• [Exercise instructions]: Within the entries below, please retype exactly the lines starting with the line that has "Task: Select the createStorage flame bar" and going on through the line that has "Open the Python language dropdown", but not the pictures.

• [Records to process]:
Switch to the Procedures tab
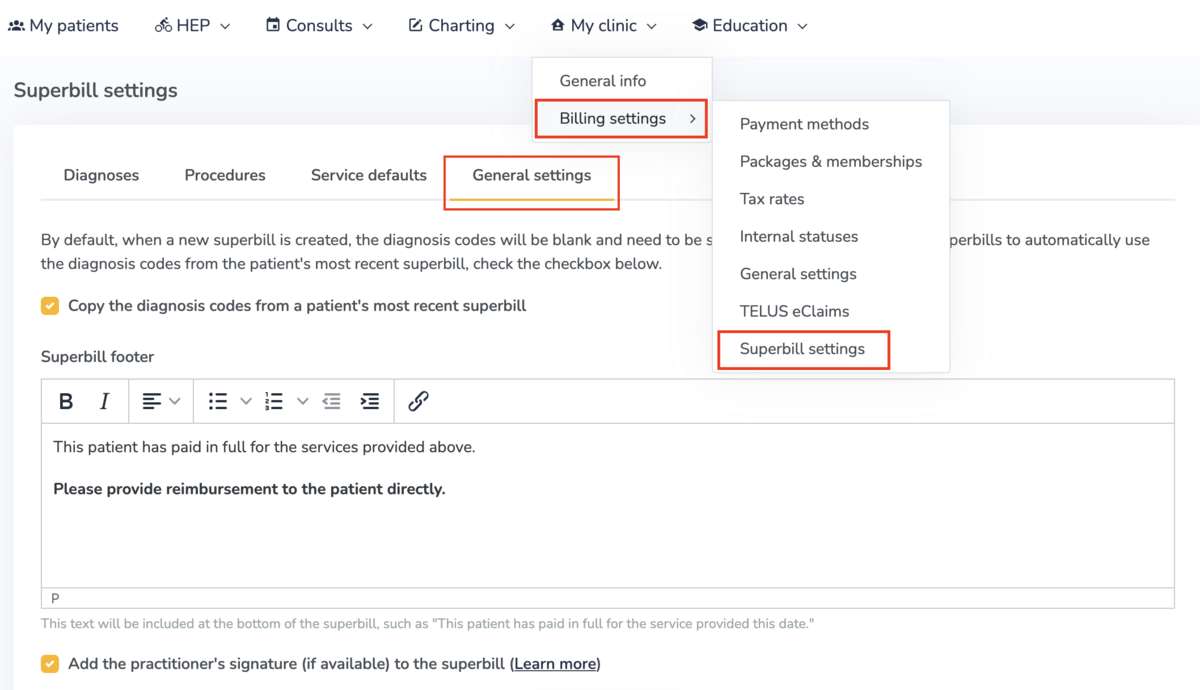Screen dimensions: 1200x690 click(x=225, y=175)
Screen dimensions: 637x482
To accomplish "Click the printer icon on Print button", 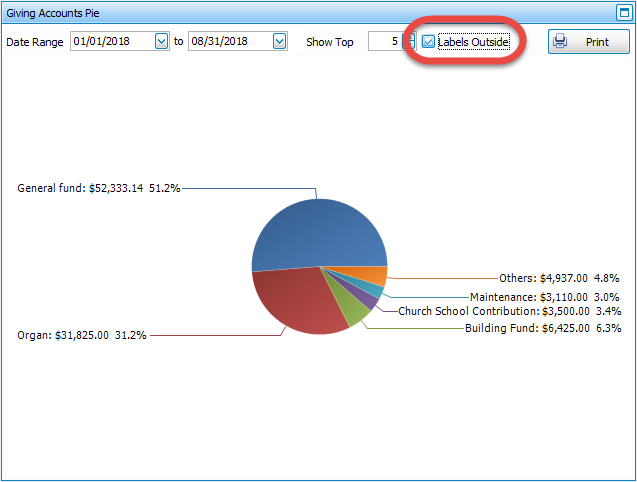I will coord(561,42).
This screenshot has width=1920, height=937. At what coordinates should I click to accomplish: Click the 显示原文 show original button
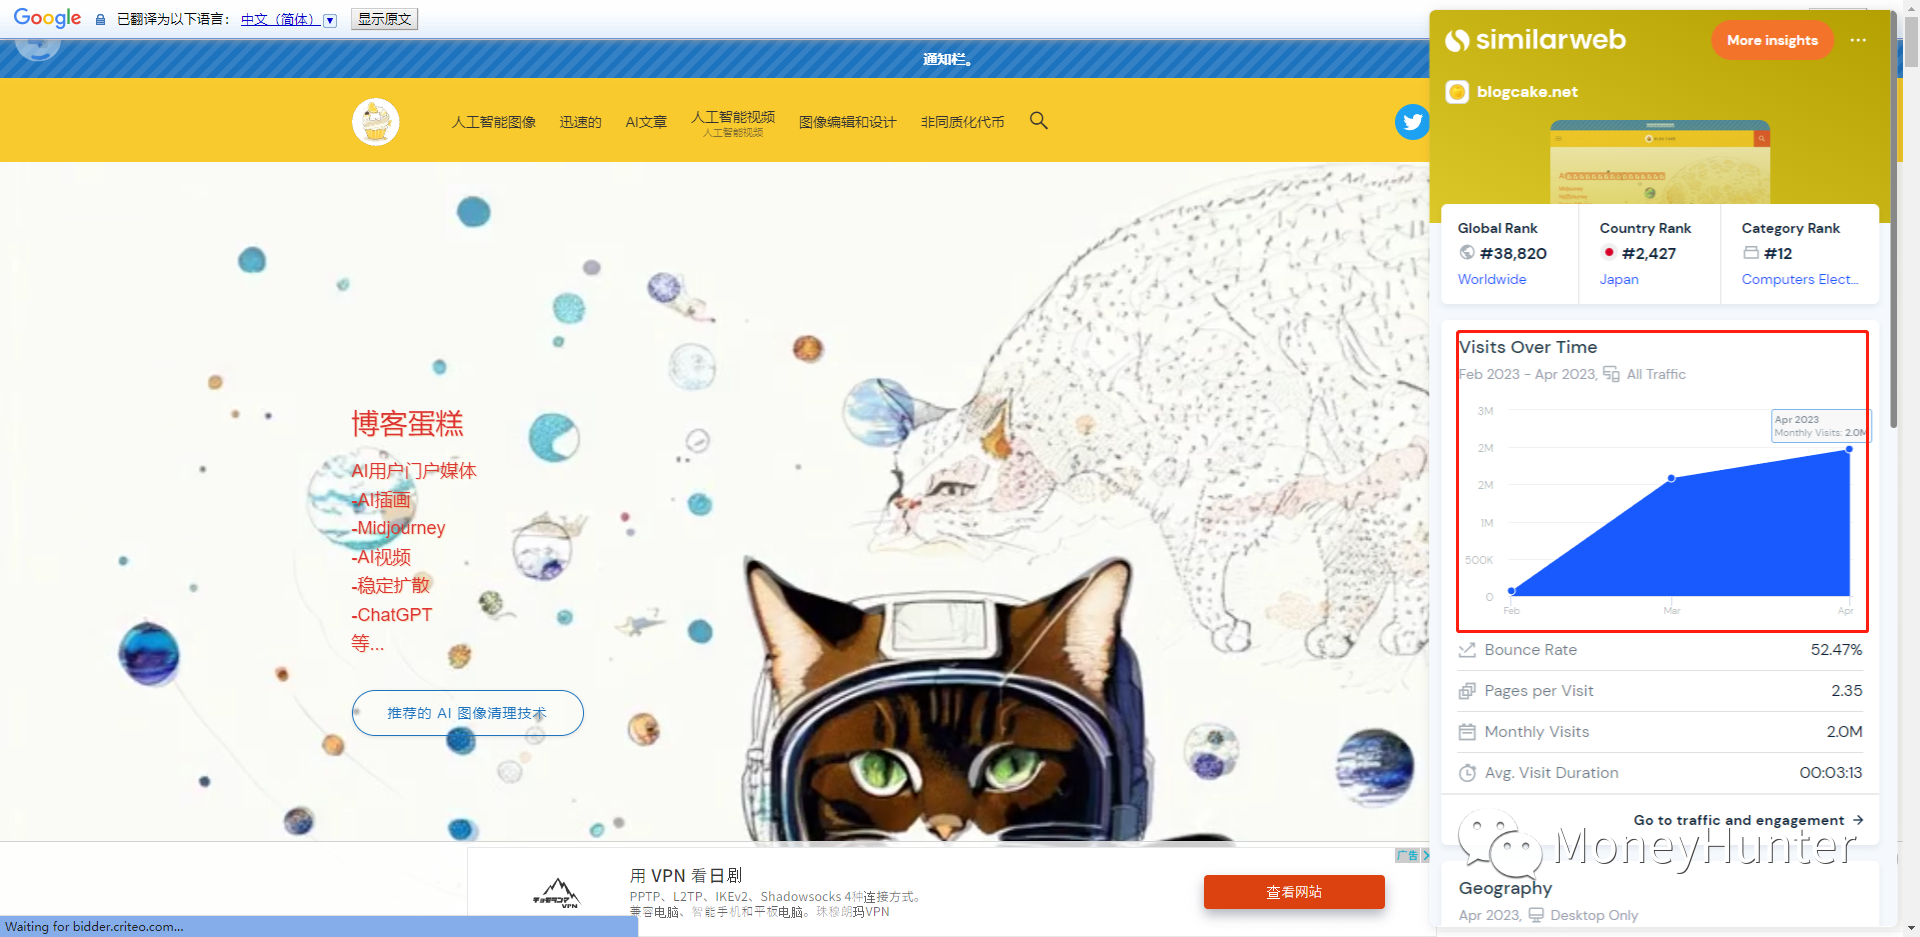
* * *
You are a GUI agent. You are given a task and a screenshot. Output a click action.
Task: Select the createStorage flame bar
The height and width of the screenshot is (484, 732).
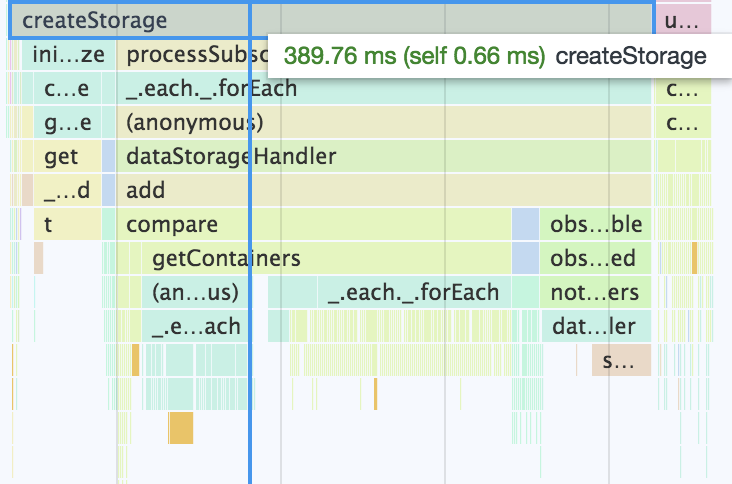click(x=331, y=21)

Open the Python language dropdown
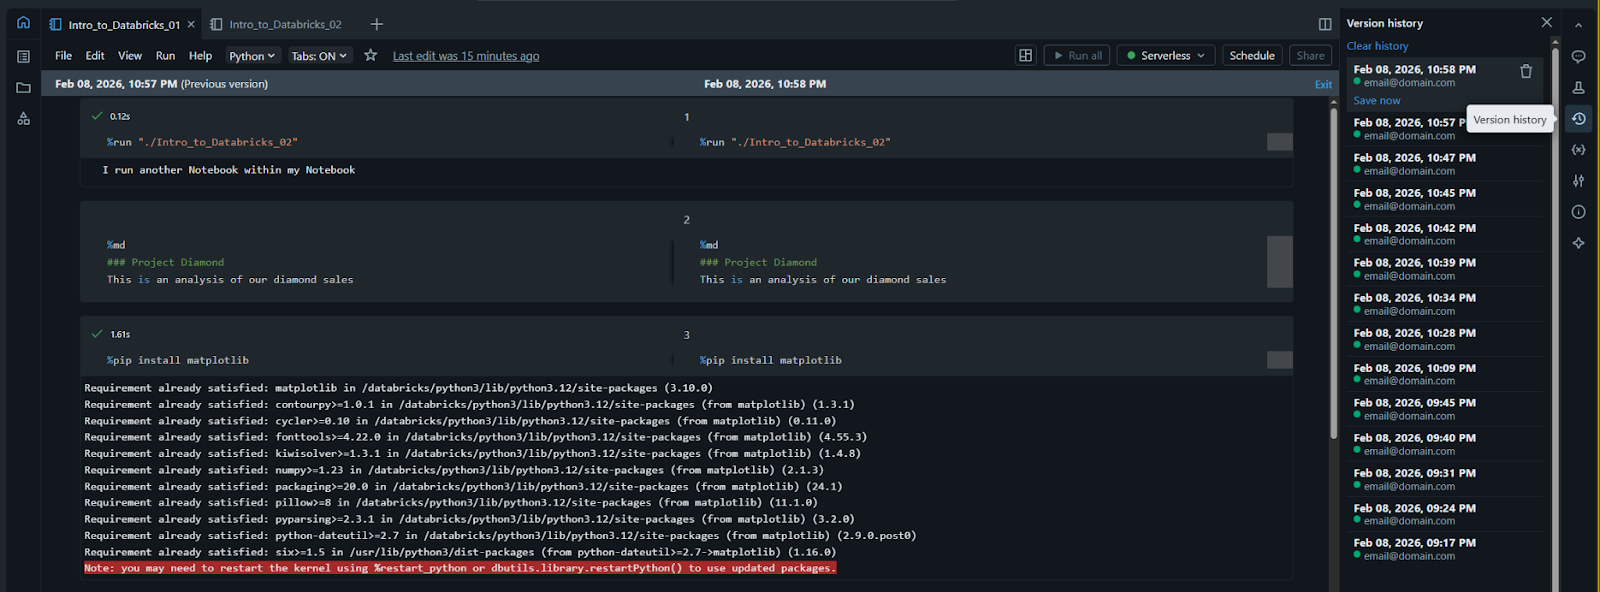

• [Exercise response]:
Task: Select the createStorage flame bar
The height and width of the screenshot is (484, 732).
click(x=331, y=21)

Open the Python language dropdown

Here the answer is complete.